Data listing
## BEGIN

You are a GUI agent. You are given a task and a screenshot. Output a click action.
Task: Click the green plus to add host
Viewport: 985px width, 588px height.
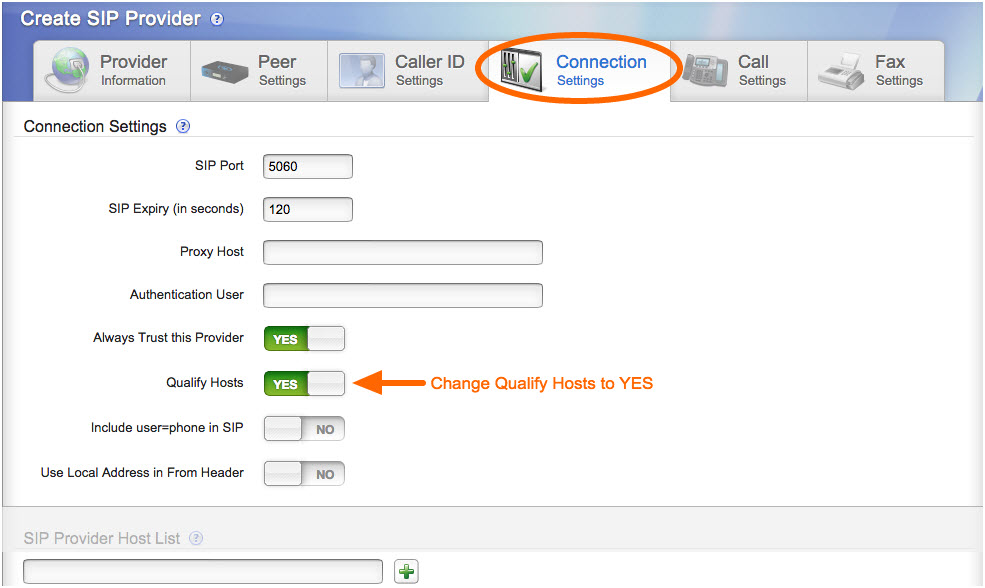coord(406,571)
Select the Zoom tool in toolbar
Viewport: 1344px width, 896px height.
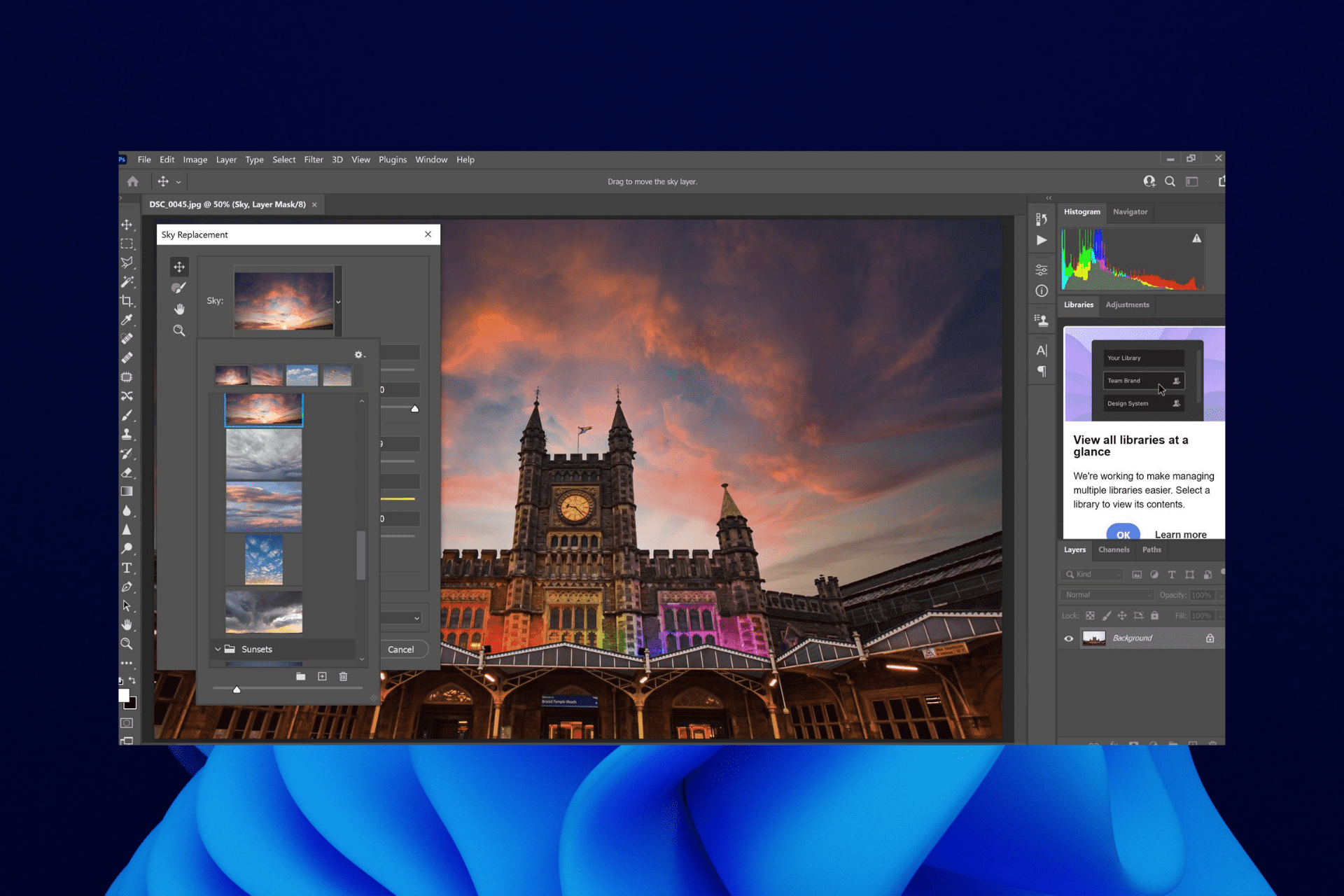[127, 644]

## END
## BEGIN

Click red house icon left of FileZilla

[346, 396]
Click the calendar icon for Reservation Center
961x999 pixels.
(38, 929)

## END

WHAT YOU SHOULD DO — How many lines of the items above contain the string "Viewport", with case counting? Give only the number.

EXERCISE OUTPUT — 2